What is sometimes sorely missed among the current crop of players in the jazz "tradition" (and by "tradition" I mean both straight-ahead and free music) is a sense of weight. This weight, or gravity, is both sonic and metaphysical and improvised music is at a loss without it. While he was a regular member of the ensembles of Cecil Taylor and altoist Jimmy Lyons in the '70s, it is somewhat rare to hear Malik leading his own ensembles and stepping out from behind such specific compositional contexts; Malik's gifts as both composer and improviser are extremely noteworthy. Culled from archival and recent recordings, these two discs offer a clearer picture of Malik's art.
In vanguard jazz, the trumpet is not the most dominant instrument and many of its most noteworthy practitioners have seemingly built a foundation on a language of broken phrasing, growls and smearswhat could be called "technical limitations."

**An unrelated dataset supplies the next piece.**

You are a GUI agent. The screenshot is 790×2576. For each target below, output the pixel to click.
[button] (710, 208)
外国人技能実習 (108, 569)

Don Cherry, Alan Shorter and Bill Dixon all follow this stylistic model, trading bravura for subtle motifs. Malik, however, has built an improvisational language on clear, insistent phrasing, repeating and disassembling short phrases at high energy and punctuating with the occasional blurred arpeggio a la Albert Ayler ("Sad C" from Last Set is an excellent example of this). Culled from a 1984 live performance at the 1369 Jazz Club in Cambridge, Mass., Last Set offers a glimpse into one of Malik's early ensembles.
The group features the trumpeter's regular trio with bassist William Parker and drummer Syd Smart, both of whom figured prominently in the Lyons-Malik band, augmented here by tenor saxophonist Frank Wright. Often considered one of the true tenor firebrands in the wake of Coltrane and Ayler, Wright's R&B roots were always more directly on the surface and by the date of this recording, had synthesized bop, R&B and freedom into a unique lexicon with more than its share of humor (Wright's fabled vocalizations are in fine display here, too). Finally, though there is a slight bit of phasing on the tape, the recording quality and condition are excellent for a 20-year-old live master and only the most severe audio nuts need not apply.

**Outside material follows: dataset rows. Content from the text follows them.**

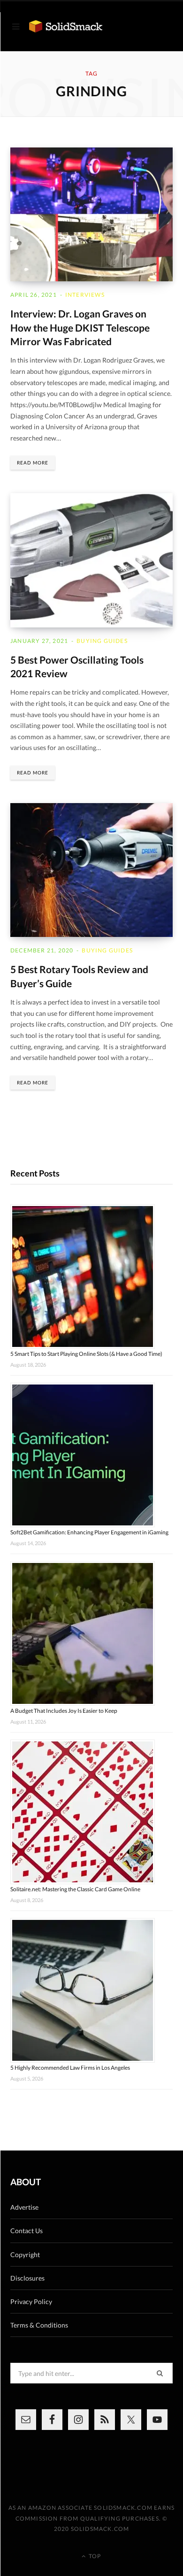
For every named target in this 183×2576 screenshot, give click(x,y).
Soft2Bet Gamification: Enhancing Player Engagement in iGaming (89, 1532)
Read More (32, 462)
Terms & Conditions (39, 2325)
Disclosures (27, 2278)
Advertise (24, 2207)
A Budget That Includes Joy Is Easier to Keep (63, 1710)
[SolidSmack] (65, 26)
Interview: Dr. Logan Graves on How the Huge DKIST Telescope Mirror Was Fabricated (80, 327)
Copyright (25, 2255)
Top (94, 2556)
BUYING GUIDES (102, 640)
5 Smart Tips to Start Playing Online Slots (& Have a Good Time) (86, 1353)
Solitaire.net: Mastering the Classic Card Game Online (75, 1889)
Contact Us (26, 2231)
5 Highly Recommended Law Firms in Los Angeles (70, 2067)
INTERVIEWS (85, 294)
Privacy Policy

Recorded almost twenty years later, Sympathy features Malik in a trio with cornetist/saxophonist Joe McPhee and drummer Donald Robinson, whose significant work with Malik tenor foil Glenn Spearman has been documented (albeit not frequently enough). Hearing Malik next to McPhee, it is clear that the former is far less of a smearer than the latter, even in a setting where blurred multiphonics are the starting point for an improvisation. The stylistic differences between the two players make for very interesting listening, Malik the stately, melancholy bluesman and McPhee the sprite; McPhee the Don Cherry to Malik's Albert Ayler. Robinson's subtle, polyrhythmic swing is the perfect underpinning for the two trumpeters, Malik's poise especially benefiting from such wonderfully understated rhythms. It is fair to say that, whereas Malik's recordings with Wright, Spearman and Lyons are distinct and forceful outings, this trio with McPhee and Donald Robinson is a more textural affair. The compositions are less immediately arresting, but the reward is a unique entry in Malik's catalog. With these two very different sessions from Raphé Malik, the presence of improvised music is affirmed. And in a music where saxophonists, pianists and drummers seem to lead the march, the call from the brass chair is something not to be underestimated.
Tracks: 1. Sad C (15:11); 2. Companions #2 (30:07); 3. Chaser (10:19).
Personnel: Raphe Malik - trumpet; Frank Wright - tenor saxophone; William Parker - bass; Syd Smart - drums.
Tracks: 1. Testament (9:14); 2. Resolving a Quote (7:43); 3. Velocity (4:53); 4. Space March (7:33); 5. Hypersonic (10:03); 6. Motivic (8:19); 7. Untitled Dialogue (6:41); 8. Call and Response (8:20); 9. Escape Route (12:35).
Personnel: Raphe Malik: Trumpet; Joe McPhee: Soprano Sax, Pocket Trumpet; Donald Robinson: Drums.